Со своей стороны признаюсь, хотя мое признание вовсе не интересно, что это один из тех наших современных авторов, которые меня особенно увлекают и которых я читаю с величайшим вниманием. Уверен, что он лучше любого другого может научить некоторым познаниям в области фразеологической химии. Но как я порадуюсь в тот день, когда, открыв новую книгу сеньора Валье-Инклана, я не наткнусь в ней ни на «златоволосых принцесс, которые прядут на хрустальных прялках», ни на знаменитых разбойников, ни на никчемные инцесты! Когда, дочитав эту предполагаемую книгу и весело хлопнув несколько раз по ней рукой, я воскликну: «Наконец-то дон Рамон дель Валье-Инклан расстался со своими бернардинками и рассказывает нам о чем-то человеческом, в благородной манере писателя-аристократа!»
Требовать от испанца, чтобы, войдя в трамвай, он не окидывал взглядом знатока всех едущих в нем женщин, – значит требовать невозможного. Ведь это одна из самых характерных и глубоко укоренившихся привычек нашего народа. Та настырность и почти осязаемость, с какими испанец смотрит на женщину, представляются бестактными иностранцам и некоторым моим соотечественникам. К числу последних отношу себя и я, ибо у меня это вызывает неприятие. И все же я считаю, что эта привычка – если оставить без внимания настырность, дерзость и осязаемость взгляда – составляет одну из наиболее своеобразных, прекрасных и благородных черт нашей нации. А отношение к ней такое же, как и к другим проявлениям испанской непосредственности, которые кажутся дикарскими из-за смешения в них чистоты и скверны, целомудрия и похоти. Но если их очистить, освободить изысканное от непристойного, возвысить благородное начало, то они могли бы составить весьма своеобразную систему поведения, наподобие той, суть которой передается словами gentleman или homme de bonne compagnie. [79]

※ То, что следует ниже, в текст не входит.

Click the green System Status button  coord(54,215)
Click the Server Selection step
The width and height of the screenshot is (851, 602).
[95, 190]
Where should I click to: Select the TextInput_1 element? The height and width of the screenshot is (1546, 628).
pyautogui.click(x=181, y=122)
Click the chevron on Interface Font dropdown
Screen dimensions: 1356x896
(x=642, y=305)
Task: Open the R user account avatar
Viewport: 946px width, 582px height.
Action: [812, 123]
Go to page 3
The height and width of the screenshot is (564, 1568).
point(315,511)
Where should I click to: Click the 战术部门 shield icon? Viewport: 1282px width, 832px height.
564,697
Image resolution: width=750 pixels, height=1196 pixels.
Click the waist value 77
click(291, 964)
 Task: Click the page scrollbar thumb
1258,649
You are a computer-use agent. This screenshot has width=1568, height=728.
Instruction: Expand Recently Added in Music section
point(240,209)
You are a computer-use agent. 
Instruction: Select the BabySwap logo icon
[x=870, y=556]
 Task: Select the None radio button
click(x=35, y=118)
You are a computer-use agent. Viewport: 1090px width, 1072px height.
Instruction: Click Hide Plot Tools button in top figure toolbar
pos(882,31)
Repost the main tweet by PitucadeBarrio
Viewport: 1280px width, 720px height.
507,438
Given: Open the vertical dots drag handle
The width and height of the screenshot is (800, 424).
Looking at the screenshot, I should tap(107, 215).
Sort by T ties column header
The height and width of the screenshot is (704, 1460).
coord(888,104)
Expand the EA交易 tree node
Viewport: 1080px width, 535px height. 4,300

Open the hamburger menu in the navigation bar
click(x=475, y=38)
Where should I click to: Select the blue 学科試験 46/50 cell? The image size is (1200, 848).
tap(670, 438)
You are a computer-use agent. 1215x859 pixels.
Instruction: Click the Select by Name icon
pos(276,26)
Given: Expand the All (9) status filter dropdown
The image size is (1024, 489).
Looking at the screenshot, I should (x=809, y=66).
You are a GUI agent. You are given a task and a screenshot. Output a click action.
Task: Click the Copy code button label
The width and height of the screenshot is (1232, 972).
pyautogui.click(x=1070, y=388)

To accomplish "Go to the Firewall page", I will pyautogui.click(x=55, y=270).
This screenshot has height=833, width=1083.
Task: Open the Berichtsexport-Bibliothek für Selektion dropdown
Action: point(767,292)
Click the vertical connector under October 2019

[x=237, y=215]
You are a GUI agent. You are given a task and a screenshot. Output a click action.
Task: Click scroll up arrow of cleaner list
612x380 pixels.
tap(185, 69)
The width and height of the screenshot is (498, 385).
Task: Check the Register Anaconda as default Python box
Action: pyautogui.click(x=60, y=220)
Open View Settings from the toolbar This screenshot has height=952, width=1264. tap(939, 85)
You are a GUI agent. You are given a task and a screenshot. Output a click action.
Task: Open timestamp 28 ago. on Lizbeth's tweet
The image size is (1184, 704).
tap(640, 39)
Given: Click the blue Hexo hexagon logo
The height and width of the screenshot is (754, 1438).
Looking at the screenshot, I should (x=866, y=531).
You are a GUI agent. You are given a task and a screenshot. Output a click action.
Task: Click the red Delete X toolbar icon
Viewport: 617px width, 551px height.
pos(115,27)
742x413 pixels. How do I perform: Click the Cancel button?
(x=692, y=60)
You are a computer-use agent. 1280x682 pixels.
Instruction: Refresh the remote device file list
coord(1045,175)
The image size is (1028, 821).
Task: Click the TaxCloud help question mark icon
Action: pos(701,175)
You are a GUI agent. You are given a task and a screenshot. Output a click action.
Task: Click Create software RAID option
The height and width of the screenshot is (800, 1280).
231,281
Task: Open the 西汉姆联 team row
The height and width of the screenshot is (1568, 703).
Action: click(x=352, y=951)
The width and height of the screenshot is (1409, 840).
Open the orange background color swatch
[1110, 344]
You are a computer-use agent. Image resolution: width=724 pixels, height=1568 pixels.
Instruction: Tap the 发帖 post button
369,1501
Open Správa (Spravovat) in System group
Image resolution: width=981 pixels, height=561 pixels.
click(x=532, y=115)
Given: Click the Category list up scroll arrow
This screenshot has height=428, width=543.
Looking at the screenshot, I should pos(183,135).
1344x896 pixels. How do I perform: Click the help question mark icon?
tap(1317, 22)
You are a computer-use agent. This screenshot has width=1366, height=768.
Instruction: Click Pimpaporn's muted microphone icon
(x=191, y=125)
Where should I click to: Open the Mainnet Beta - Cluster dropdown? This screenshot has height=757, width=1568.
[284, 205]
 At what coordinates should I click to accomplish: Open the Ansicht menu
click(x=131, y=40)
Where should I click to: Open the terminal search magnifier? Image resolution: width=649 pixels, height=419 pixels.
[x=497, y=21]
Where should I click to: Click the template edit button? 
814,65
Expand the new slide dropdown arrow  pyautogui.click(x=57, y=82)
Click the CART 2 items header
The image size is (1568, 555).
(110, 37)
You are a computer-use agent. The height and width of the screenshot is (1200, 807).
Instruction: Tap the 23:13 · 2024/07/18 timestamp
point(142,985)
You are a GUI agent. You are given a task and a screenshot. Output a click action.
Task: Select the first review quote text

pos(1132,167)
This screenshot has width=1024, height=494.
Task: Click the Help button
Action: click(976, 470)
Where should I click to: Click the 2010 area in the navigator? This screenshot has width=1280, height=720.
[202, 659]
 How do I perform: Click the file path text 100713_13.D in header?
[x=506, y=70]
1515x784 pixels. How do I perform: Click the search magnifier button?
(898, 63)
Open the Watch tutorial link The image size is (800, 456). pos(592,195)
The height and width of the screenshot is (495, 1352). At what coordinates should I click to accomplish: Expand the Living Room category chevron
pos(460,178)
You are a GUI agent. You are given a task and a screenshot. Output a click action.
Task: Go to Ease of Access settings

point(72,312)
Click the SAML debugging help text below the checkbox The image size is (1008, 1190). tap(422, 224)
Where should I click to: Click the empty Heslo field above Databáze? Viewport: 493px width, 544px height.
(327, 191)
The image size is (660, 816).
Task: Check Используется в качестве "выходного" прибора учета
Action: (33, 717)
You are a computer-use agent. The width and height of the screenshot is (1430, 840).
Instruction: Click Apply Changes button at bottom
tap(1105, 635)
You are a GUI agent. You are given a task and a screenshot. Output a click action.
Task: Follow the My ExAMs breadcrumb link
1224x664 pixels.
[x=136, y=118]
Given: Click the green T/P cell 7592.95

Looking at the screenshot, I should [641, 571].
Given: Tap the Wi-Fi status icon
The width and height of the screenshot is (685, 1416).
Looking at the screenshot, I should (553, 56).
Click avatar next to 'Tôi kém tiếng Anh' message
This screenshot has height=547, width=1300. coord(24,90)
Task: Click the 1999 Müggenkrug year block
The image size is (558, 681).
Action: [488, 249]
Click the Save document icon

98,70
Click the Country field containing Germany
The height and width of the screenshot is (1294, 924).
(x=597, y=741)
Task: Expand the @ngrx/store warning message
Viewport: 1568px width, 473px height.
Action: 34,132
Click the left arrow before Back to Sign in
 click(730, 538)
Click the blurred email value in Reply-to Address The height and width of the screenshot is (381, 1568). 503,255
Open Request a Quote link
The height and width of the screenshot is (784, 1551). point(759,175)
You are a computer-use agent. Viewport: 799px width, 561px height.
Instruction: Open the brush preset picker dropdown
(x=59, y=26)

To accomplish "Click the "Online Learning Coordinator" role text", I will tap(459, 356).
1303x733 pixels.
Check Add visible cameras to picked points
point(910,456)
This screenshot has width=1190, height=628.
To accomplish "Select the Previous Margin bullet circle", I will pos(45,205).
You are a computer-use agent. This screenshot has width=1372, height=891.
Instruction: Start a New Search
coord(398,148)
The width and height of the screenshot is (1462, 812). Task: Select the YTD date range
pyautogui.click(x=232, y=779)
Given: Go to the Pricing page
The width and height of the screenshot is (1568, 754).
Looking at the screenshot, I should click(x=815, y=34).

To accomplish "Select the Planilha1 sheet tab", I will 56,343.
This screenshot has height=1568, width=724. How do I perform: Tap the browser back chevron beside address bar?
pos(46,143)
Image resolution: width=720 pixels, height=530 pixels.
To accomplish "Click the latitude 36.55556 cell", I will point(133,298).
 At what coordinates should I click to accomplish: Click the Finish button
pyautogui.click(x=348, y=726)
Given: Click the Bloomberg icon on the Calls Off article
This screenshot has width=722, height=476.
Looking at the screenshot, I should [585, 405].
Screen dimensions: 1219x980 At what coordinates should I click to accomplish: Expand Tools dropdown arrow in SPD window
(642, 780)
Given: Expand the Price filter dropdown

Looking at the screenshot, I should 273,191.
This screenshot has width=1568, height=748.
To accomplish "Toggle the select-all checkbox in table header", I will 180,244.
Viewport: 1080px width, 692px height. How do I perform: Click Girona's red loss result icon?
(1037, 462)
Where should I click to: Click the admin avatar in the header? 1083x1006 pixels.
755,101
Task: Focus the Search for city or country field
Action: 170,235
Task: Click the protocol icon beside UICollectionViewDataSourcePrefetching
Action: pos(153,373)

Художникам, поэтам, людям света надо подвергнуть этот сырой материал многовековых привычек реакции очищения путем рефлексии. Это делал Веласкес, и можно не сомневаться, что восхищение представителей других народов его творчеством в немалой степени обусловлено тем, с какой любовью выписал он телодвижения испанцев. Герман Ко ген говорил мне, что каждый свой приезд в Париж он использует для того, чтобы побывать в синагоге и полюбоваться жестами евреев – уроженцев Испании.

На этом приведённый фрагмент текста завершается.